Kartel Obat Keras Di Ciputat. Masyarakat Tanya Polisi Kemana?

Kartel Obat Keras Di Ciputat. Masyarakat Tanya Polisi Kemana?

Jakarta-Temporatur.com || Peredaran obat keras sangat memprihatinkan, dari pantauan awak redaksi banyak di dapati toko kosmetik tak mengantongi izin edar di wilayah Hukum Polres Metro Jakarta Selatan, yang menjual obat keras golongan HCL (Tramadol). Kartel obat keras di kawasan Ciputat cukup terorganisir dengan baik. Hal ini terbukti saat awak redaksi Temporatur.com mendatangi kounter ponsel di Jalan Legoso Raya, Rt. 004/011, Kecamatan Ciputat, Tangerang Selatan, Banten. Di toko perlengkapan ponsel tersebut, awak redaksi dengan mudah mendapati obat jenis Tramadol dengan harga Rp. 5.000,- / butir.
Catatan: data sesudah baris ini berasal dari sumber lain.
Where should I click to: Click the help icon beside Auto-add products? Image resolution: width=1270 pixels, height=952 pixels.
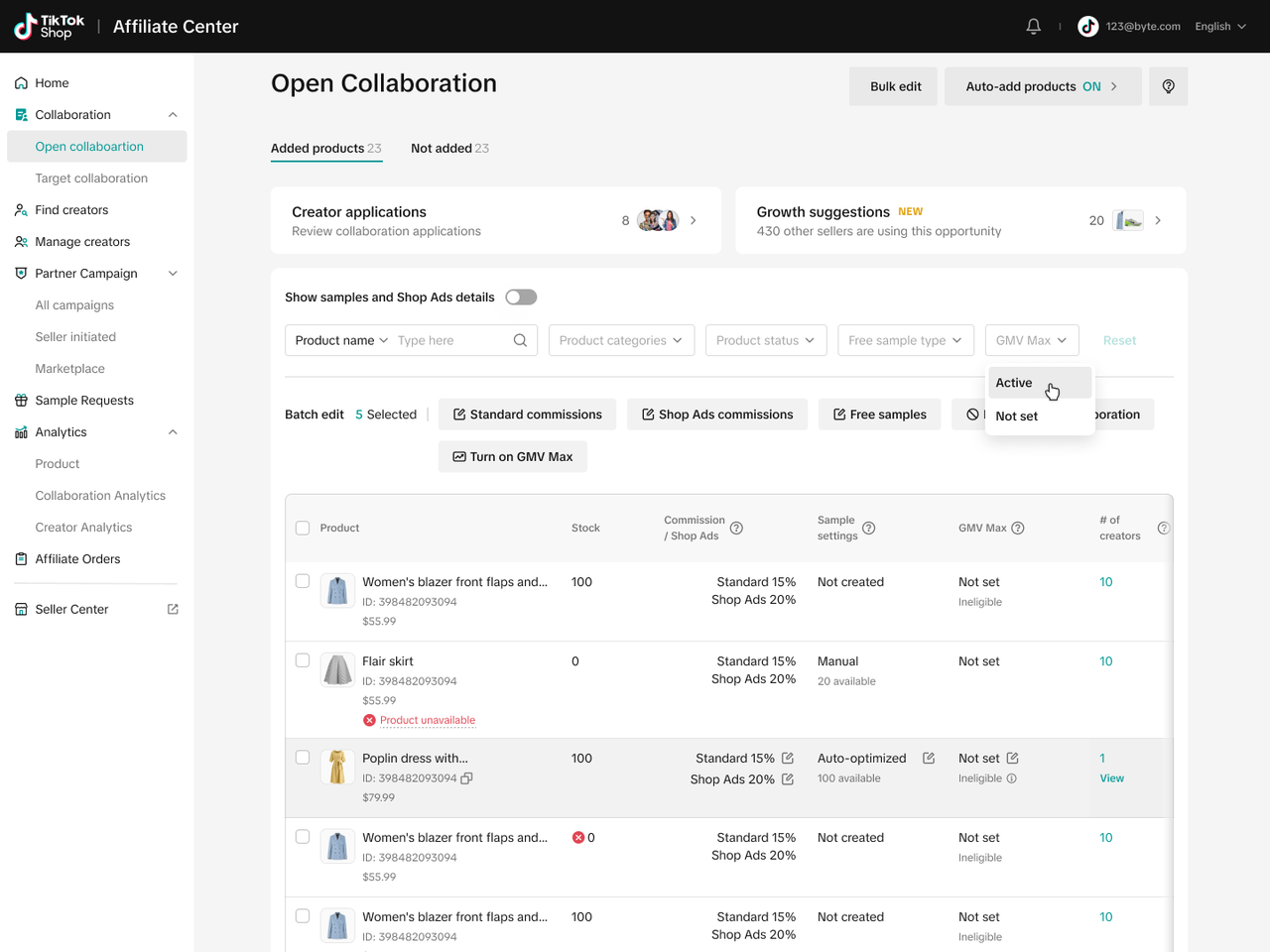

Dokumentasi Temporatur.com
Dokumentasi Temporatur.com

Peredaran obat keras di wilayah Ciputat, Tangerang Selatan menunjukan Lemahnya pengawasan Dinas Kesehatan setempat. Berkedok toko yang menjual obat Tramadol dan Excimer diwilayah Hukum Polres Tangerang Selatan. Masyarakat minta Aparat Penegak Hukum ambil sikap tegas. Di sinyalir ada keterlibatan “Oknum” dibalik maraknya toko yang menjual obat golongan HCL (Tramadol).
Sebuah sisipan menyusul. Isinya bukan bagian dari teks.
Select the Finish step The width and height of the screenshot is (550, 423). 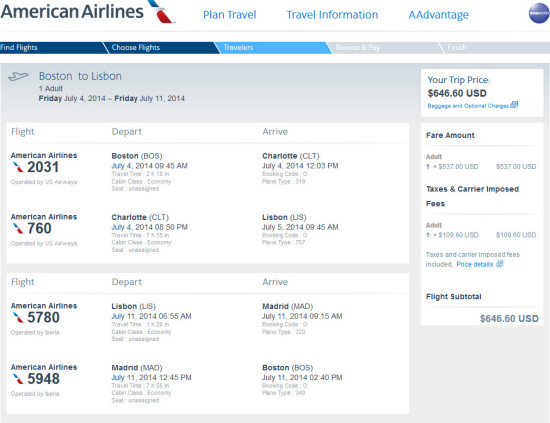pyautogui.click(x=495, y=48)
Terpisah, pemerhati lingkungan yang akrab di sapa Kamper melalui pesan singkat WhatsApp kepada Temporatur.com menjelaskan, “Patut diketahui Tramadol sendiri merupakan obat yang berkerja pada sistem saraf, sehingga memberikan efek halusinasi pada penggunanya. Dan jika dikonsumsi berlebih akan menimbulkan kejang serta kerusakan pada saraf”.
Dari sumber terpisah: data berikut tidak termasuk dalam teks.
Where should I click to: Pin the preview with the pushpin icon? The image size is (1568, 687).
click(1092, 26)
Sudah seharusnya Badan Pengawas Obat dan Makanan (BPOM) mengambil sikap untuk mengatasi peredaran obat keras tanpa legalitas serta menuntut Polda Metro Jaya segera mengambil langkah tegas akan penyakit masyarakat (Pekat) ini. “Dalam hal ini tentunya ada pelanggaran, baik pengguna maupun pengedar dapat dikenakan sanksi sebagaimana diatur Undang-Undang No. 36 Tahun 2009 Tentang Kesehatan, Undang-Undang No. 7 Tahun 1963. Tentang Farmasi, serta untuk pengendar dapat djerat Undang-Undang No. 8 Tahun 1999 tentang Perlindungan Konsumen,” sambung Kamper yang juga Aktivis 98.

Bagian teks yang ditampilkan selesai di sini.